5.4.1 Preferred formats

In determining long-term preservation formats, the Archives will take account of format characteristics:

  • Usage: The format is widely used and supported around the world (including as an archival format).
  • Restrictions: The format is free from patents and legal encumbrance (including intellectual property rights) and preferably embodies open-source principles. Technical protection methods (DRM/Encryption/Password protection) are not used.
  • Documentation: The format is identifiable and is well documented by the format creator (the specification is publicly available, anyone with sufficient skills and incentive can build software to read it accurately).
  • Robustness: The file format is stable (rare releases of newer versions) and is backward and forward compatible or has a clear migration path.
  • Interoperability: Formats that are supported by a wide range of software or are platform-independent are most desirable
  • Compression: The format uses lossless compression.
  • Technical support: Technical support is readily available from vendors, community or third parties.
  • Support for metadata: File formats with metadata support are preferred.

These criteria are based on the work on long-term preservation formats undertaken by the Australasian Digital Records Initiative (ADRI).

5.4.2 At-risk formats

'At-risk' formats are formats that the Archives has determined are a high risk of being inaccessible within a short period of time. Records in these formats are normalised into 'preferred' preservation formats. The original bitstream is also retained. In determining 'at-risk' formats, the Archives will take account of one or more of the following characteristics:

  • the format is poorly documented
  • patent or licence restrictions apply to the format
  • there is limited choice of software implementing the format
  • the format is not supported
  • the international digital preservation community has determined that the format is at-risk.

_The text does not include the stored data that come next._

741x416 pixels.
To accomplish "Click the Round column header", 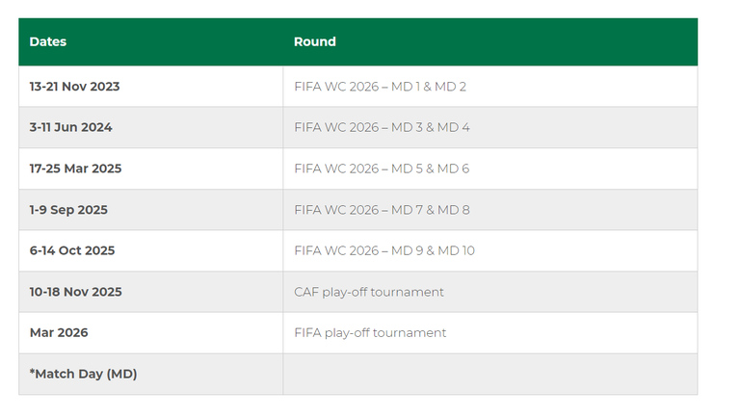I will coord(315,42).
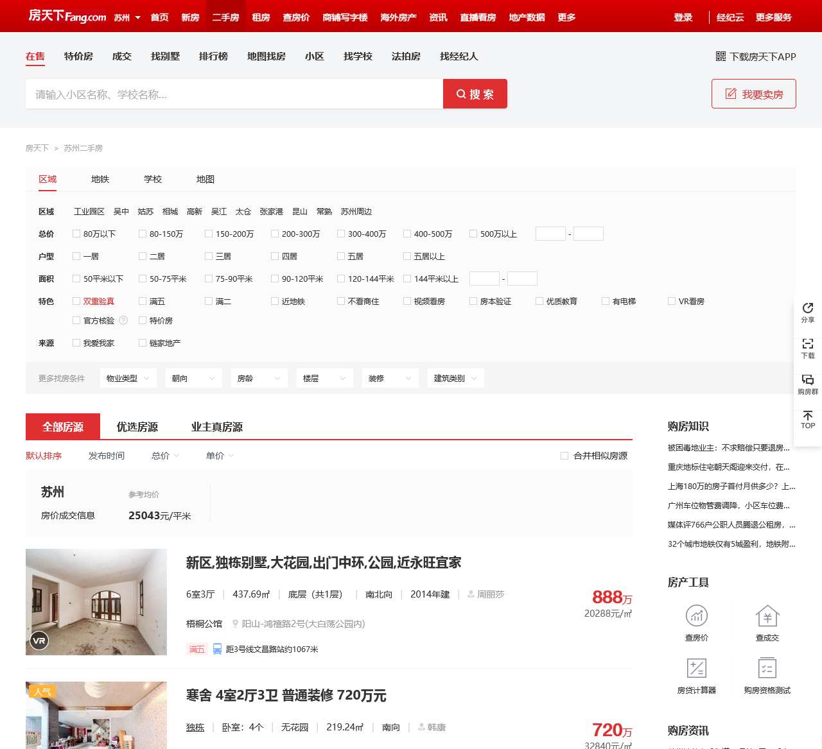Open the 物业类型 dropdown
The width and height of the screenshot is (822, 749).
tap(128, 378)
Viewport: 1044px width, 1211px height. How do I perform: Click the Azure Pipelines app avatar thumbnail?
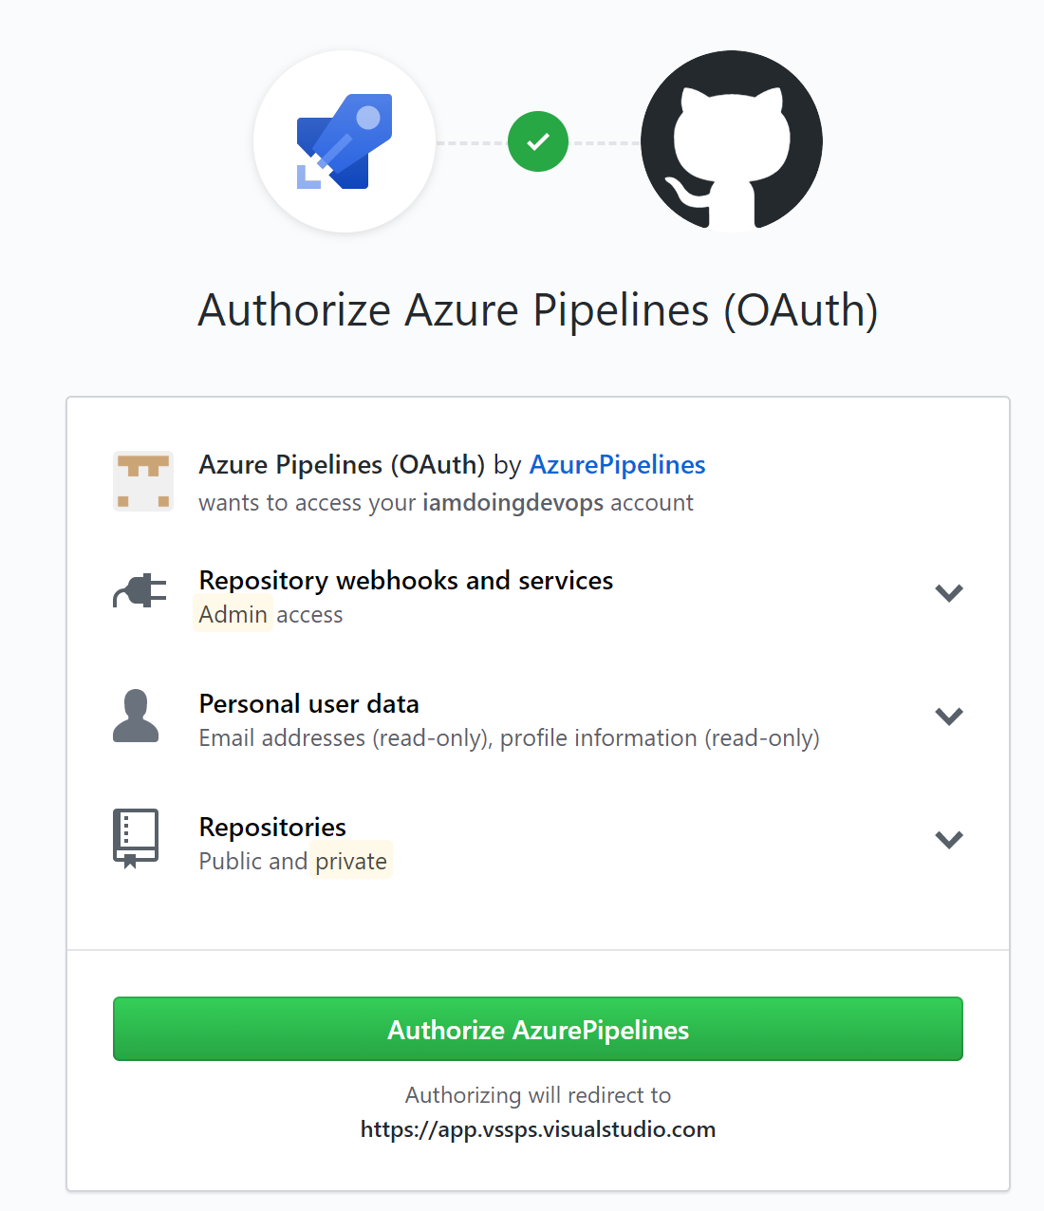[x=142, y=481]
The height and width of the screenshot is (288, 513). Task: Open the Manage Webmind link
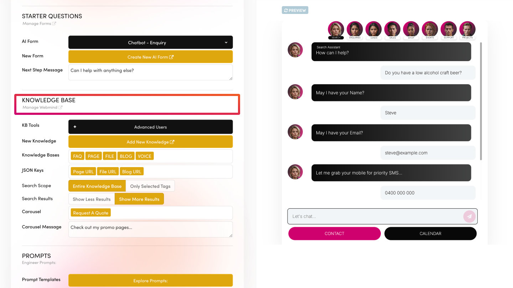tap(42, 107)
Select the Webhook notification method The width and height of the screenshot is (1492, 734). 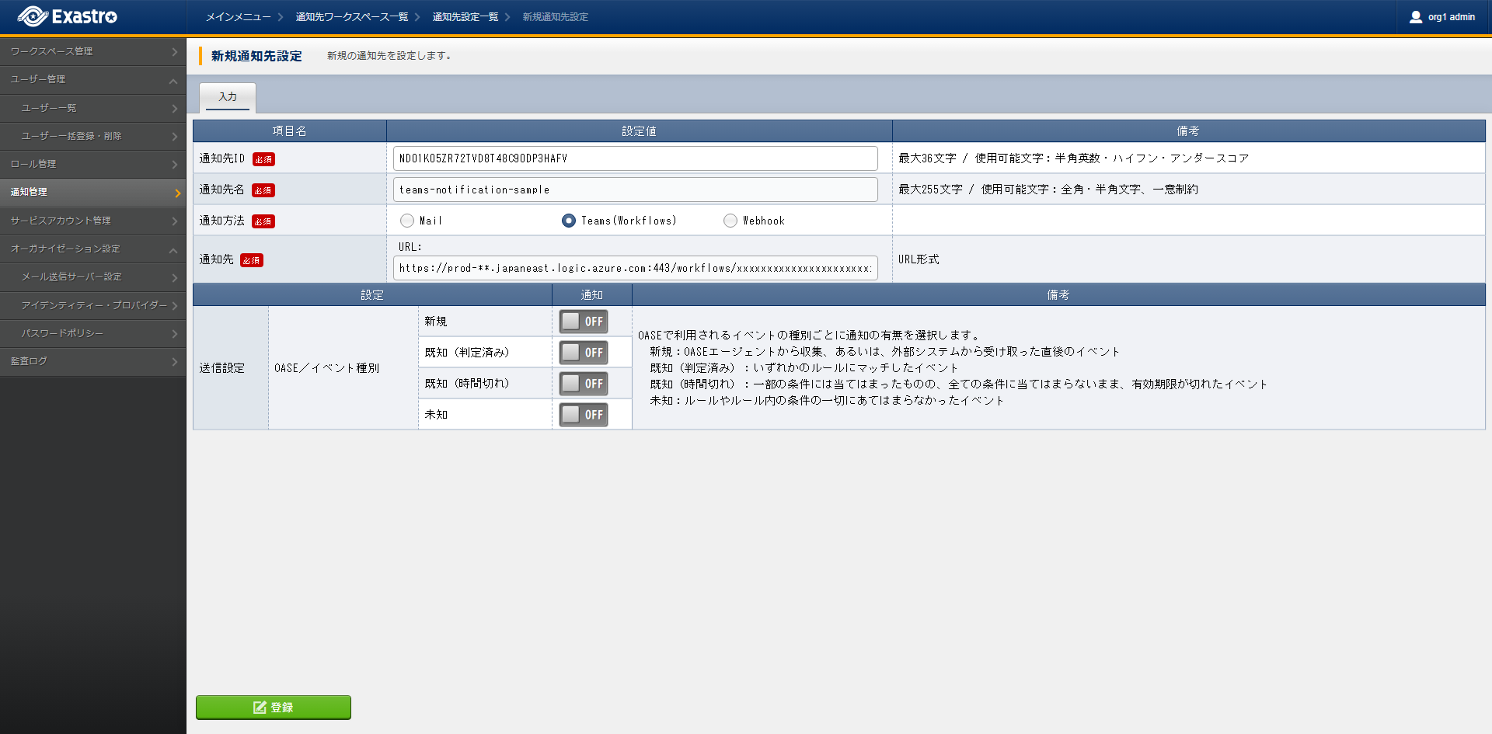tap(730, 221)
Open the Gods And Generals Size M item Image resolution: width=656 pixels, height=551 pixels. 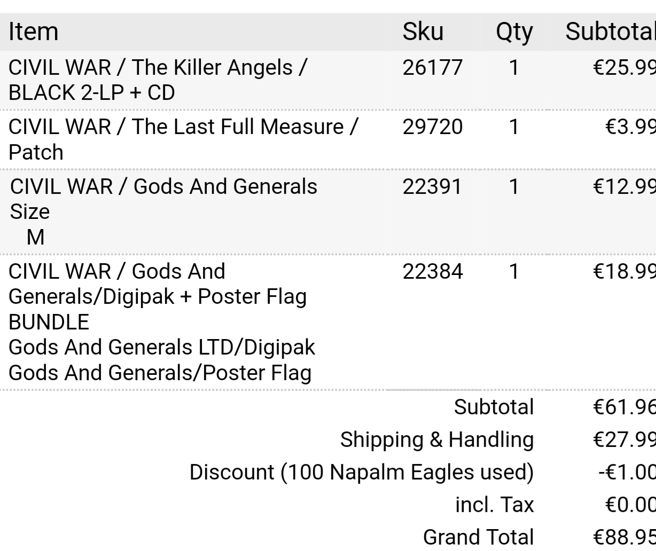click(x=163, y=187)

5.5 Digitisation Standards

The Archives publicly documents our internal standards for the creation of digital surrogates, including preservation master files, and provides guidance to agencies on creation of digital surrogates.

6. Principles

The following principles underpin the Archives' approach to digital preservation. The principles are designed to ensure that digital records in the Archives’ custody remain authentic and accessible to anybody who wants to access and use them in the future.

6.1 Authenticity

The record must be trusted as an accurate representation of the original record. The Archives will ensure authenticity through the operation of transparent and fully documented preservation strategies, and by capturing and providing the metadata required to describe the content, context and provenance of the record.

6.2 Integrity

The record must be complete and protected against unauthorised or accidental alteration. The Archives ensures the integrity of the record by always keeping the original record (bitstream preservation), fixity checking of digital objects, and capturing a full audit trail of all preservation actions performed on the record.

6.3 Ongoing Access and Use of Records

The record must be capable of being accessed by users, across time and changing technical environments. This requires that the record be locatable and retrievable, that it can be rendered in a current technical environment, and that it can be understood and interpreted by users. The Archives ensures the usability through:

  • digital preservation strategies to ensure that content remains accessible over time, for example migration or emulation strategies.
  • capture and provision of metadata sufficient to allow the record to be located, retrieved and understood
  • making digital records accessible without restriction, unless there is a justifiable reason to restrict or close access, for example an exemption under Section 33 of the Archives Act.

The Archives will continue to develop its ability to provide access to digital records in new and innovative ways to meet the evolving needs and expectations of our users.

6.4 Digital Preservation Strategies

The Archives takes a risk-based approach to digital preservation and employs several strategies to enable effective preservation of the digital collection.

The preservation of digital records is a complex task: the physical media, encoding format, preservation software and method must be carefully and persistently managed in order to preserve the records. The Archives will implement different preservation strategies over time, for different types of digital records.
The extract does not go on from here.